В темноте раннего зимнего утра звучала труба. Трубач возле штаба поворачивался в разные стороны, и она звучала то звонче, то глуше. Мы, суетясь, натягивали брюки, которые почему-то назывались «шаровары», накручивали портянки и, втиснув ноги в ботинки, выбегали из землянки, – обмотки мы совали в карман, чтобы намотать их потом, сделать это сразу мы не успевали.

Лейтенант Каретников в это время еще спал, укрывшись с головой зеленой шинелью с расстегнутым хлястиком.

Мы в нательных рубашках выскакивали на переднюю линейку. Передняя линейка тянулась очень далеко и вправо, и влево, там, в других ротах и батальонах, шла своя, хотя, конечно, очень похожая на нашу жизнь.

Мы вслед за помкомвзводом шибко бежали по передней линейке, потом по задней, потом сворачивали на лесную тропинку, тут он давал команду остановиться, сойти направо и «открыть затворы, свернуть курки», что означало – оправиться. Потом мы снова бежали по тропинке, опять попадали на заднюю, потом на переднюю линейку, и, сделав большой круг, оказывались возле своей землянки.

Когда мы возвращались, лейтенант Каретников брился. При свете коптилки-фитилька, вставленного в сплющенную наверху гильзу, он скоблил щетину широкой опасной бритвой, заглядывая в прислоненное к гильзе дамское зеркальце с изображением Большого театра на обороте.

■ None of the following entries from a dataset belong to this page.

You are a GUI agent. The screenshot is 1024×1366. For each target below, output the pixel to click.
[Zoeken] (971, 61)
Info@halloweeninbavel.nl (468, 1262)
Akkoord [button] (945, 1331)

Он поднимал голову и с некоторым удивлением смотрел на нас своими серыми глазами.

Я не знал его имени и отчества и никогда не интересовался этим.

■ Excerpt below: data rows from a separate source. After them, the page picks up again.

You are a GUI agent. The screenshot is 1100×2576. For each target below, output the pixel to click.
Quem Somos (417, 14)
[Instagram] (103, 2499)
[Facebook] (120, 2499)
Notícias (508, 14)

Это был лейтенант Каретников. Обозначенный этими двумя словами он и живет в моей памяти. Так называли мы его тогда.

Разумеется, в соседних взводах тоже были лейтенанты (или младшие лейтенанты), но то совсем другое дело. То были обыкновенные лейтенанты. А когда лейтенант Каретников докладывал о чем-либо ротному или – реже – комбату, он, высокий, стройный, держался с тем почтительным достоинством и той особой, чисто воинской красотой, которая все-таки бывает чаще всего врожденной и которая так нравится начальству, считающему, что именно оно воспитало в подчиненном это качество.

Мы служили совсем недавно, мы были очень молоды, и все было у нас впереди – и жизнь, и смерть тоже. Странно, но лейтенант Каретников, такой недоступный для нас, был нашего поколения. Более того, он был почти нашим ровесником, но он был уже порождением войны, он уже побывал там и уже нес на себе ее меты.

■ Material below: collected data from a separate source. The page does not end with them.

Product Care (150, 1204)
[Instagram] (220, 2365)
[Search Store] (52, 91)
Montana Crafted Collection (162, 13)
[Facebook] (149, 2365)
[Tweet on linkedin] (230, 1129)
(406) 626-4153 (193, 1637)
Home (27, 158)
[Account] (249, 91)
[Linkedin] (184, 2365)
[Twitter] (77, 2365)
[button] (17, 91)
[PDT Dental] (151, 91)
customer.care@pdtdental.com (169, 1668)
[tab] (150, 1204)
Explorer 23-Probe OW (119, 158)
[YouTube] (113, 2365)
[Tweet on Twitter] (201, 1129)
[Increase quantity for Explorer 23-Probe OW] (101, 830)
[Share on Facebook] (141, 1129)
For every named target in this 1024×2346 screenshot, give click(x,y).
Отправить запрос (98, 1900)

После завтрака начинались занятия. Бывали занятия и бригадные, и батальонные – выходы, прыжки, стрельбы, – но большинство занятий проводилось в составе взвода. Мы покидали расположение, и только один человек знал, что с нами будет дальше. Углубляясь в лес, мы никогда не могли угадать, какую подаст он команду: залечь и окопаться или развести костер и отдыхать, а если отдыхать, то как долго – до обеда или пятнадцать минут?

Однажды, после затяжной атаки по снежной целине, мы ворвались в лес, в его зимнюю тишину, и лейтенант Каретников приказал утоптать по кругу снег и развести огонь, что мы и сделали, рассевшись вокруг, кто как мог, на пеньках и валежинах.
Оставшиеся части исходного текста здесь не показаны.